"Quando morirò non portatemi all’ospedale. Portatemi ad Anfield, sono nato qui e voglio morire qui". Una massima, uno scatto di una polaroid che nel tempo lascia il primo piano nitido ed i ricordi un po' stropicciati dal tempo che, in maniera maligna, si porta via tutto. Difficile far finta di niente, difficile rimanere impassibili di fronte a qualcosa che si è vissuti in prima persona, di storie che sfociano nella leggenda. Ovvio, invece, credere che a Liverpool quel numero 8 rappresenti un qualcosa di mistico che coinvolge chiunque. Oggi è un giorno triste per il calcio perchè oggi appende le scarpe al chiodo un' icona. Oggi da l'addio al calcio Steven Gerrard.

Un amore rosso, un amore che nasce il 29 Novembre 1998 quando un giovane ragazzo di 18 anni esordisce con la maglia dei Reds, quella che ha sempre sentito dentro, quella che porta nel cuore ed è più rossa del sangue che gli scorre nelle vene. Più rossa della voglia di dire no al Manchester United in epoca adolescenziale. Chiunque avrebbe accettato, lui no.
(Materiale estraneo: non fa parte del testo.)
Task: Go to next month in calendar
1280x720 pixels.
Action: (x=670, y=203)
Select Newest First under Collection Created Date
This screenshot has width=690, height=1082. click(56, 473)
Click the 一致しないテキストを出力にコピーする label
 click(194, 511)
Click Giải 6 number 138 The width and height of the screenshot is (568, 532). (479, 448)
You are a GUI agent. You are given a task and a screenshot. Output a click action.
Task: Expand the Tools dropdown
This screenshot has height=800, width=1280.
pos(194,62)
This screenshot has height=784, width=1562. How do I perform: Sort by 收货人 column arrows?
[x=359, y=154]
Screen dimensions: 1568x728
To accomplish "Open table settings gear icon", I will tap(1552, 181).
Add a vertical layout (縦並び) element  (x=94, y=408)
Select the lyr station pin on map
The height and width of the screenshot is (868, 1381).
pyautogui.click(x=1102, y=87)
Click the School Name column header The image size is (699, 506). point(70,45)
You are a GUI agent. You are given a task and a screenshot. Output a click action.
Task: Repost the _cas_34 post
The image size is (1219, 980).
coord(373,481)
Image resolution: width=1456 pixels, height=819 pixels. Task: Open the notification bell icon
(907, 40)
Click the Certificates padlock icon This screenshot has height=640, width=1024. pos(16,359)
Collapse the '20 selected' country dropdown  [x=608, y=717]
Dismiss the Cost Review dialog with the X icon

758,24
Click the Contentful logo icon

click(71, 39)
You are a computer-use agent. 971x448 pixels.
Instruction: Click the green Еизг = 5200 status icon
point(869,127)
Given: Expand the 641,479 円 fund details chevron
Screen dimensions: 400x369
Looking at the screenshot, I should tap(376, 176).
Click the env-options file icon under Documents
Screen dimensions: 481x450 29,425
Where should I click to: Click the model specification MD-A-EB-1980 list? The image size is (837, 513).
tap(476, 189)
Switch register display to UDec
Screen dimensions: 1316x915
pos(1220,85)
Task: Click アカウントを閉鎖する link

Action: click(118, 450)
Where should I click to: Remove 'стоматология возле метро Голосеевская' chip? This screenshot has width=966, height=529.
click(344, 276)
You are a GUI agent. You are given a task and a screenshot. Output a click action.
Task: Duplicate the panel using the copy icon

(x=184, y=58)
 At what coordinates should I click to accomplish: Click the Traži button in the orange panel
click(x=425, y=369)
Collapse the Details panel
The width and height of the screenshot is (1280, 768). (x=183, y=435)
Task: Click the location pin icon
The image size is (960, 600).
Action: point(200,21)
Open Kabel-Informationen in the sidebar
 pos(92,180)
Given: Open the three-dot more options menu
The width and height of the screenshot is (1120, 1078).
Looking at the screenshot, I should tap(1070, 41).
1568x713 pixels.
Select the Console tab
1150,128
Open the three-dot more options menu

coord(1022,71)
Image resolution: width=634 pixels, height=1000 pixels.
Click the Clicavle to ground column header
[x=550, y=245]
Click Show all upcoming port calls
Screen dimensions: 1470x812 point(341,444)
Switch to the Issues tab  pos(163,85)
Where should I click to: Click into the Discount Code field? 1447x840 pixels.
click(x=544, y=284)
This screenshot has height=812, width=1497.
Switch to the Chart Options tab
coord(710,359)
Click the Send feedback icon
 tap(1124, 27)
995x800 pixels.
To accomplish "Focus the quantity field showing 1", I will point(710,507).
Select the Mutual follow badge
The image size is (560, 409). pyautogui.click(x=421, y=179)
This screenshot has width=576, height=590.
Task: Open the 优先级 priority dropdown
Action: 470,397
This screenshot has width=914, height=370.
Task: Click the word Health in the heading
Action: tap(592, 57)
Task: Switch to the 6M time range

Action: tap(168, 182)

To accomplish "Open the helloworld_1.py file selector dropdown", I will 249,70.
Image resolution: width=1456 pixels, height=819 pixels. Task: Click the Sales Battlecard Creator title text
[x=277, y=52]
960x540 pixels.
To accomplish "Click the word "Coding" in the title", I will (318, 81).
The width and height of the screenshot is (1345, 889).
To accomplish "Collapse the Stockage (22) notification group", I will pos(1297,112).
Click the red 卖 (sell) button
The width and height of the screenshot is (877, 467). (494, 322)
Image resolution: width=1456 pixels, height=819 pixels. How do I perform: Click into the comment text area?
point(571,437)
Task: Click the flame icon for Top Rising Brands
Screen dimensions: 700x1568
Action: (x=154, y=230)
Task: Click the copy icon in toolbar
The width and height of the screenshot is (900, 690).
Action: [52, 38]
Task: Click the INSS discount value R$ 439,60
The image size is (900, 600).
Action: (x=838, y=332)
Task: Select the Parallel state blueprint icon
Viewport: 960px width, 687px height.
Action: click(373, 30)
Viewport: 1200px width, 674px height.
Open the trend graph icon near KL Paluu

Lui voleva l'Anfield, voleva gioire sotto la Kop, vedere gli occhi della gente che ha conosciuto gridare il suo nome tanto che l'eco potesse sentirsi dall'altra parte del mondo. 18 stagioni sempre dalla stessa parte, 710 partite e 186 reti con la stessa maglia e la decennale fascia di capitano che lo ha visto alzare una Champions League nella notte folle di Istanbul. La Premier, quella no perchè a volte il destino è beffardo, beffardo come quel dannato scivolone nel match chiave con il Chelsea ma la Kop lo aveva già perdonato ancora prima che Demba Ba segnasse.

L'esultanza di Steven Gerrard dopo un gol
L'esultanza di Steven Gerrard dopo un gol

Se c'è una cosa che si avvicini di più all'infinito quella è Steven Gerrard. Una storia che incide c'è, la sua vita cambia per sempre in uno strano pomeriggio del 15 aprile 1989: i suoi genitori non gli hanno comprato il biglietto per la semifinale di FA Cup mentre il suo zio  ha regalato una gita a Hillsborough al cugino di Steven, il sogno della sua vita. In un pomeriggio primaverile si gioca Liverpool-Nottingham Forest: la giornata più bella, l’anticamera di una tragedia che sarà ricordata per sempre. La Leppings Lane si trasforma in una tomba a cielo aperto; il piccolo Gilhooley rimane schiacciato dai corpi dei suoi compagni di fede. Muore così, a dieci anni. Il Liverpool, quel giorno, entra in Steven in ogni sua forma. 

Il resto poi è storia. Storia dell'uomo che si pone dinanzi al calciatore diventando mito in quel prato verde e una città che vive di calcio. Il resto è lo sbarco in America per essere venerato anche li. Il resto sono anche 114 presenze con la maglia dell'Inghilterra. Il resto è sudore, grinta e rabbia per quella maglia, la sua. La numero 8. Oggi la notizia del ritiro, la notizia che crea tristezza, nostaglia e malinconia allo stesso tempo. Nel giorno in cui si ricorda Freddie Mercury, bisogna ricordarsi anche che "The Show Must go on" ma i ricordi quelli no, non si cancellano perchè rimarrano per sempre una parte indissolubile del nostro essere e del nostro vissuto quindi You'll never walk alone Steven. Thank you for all.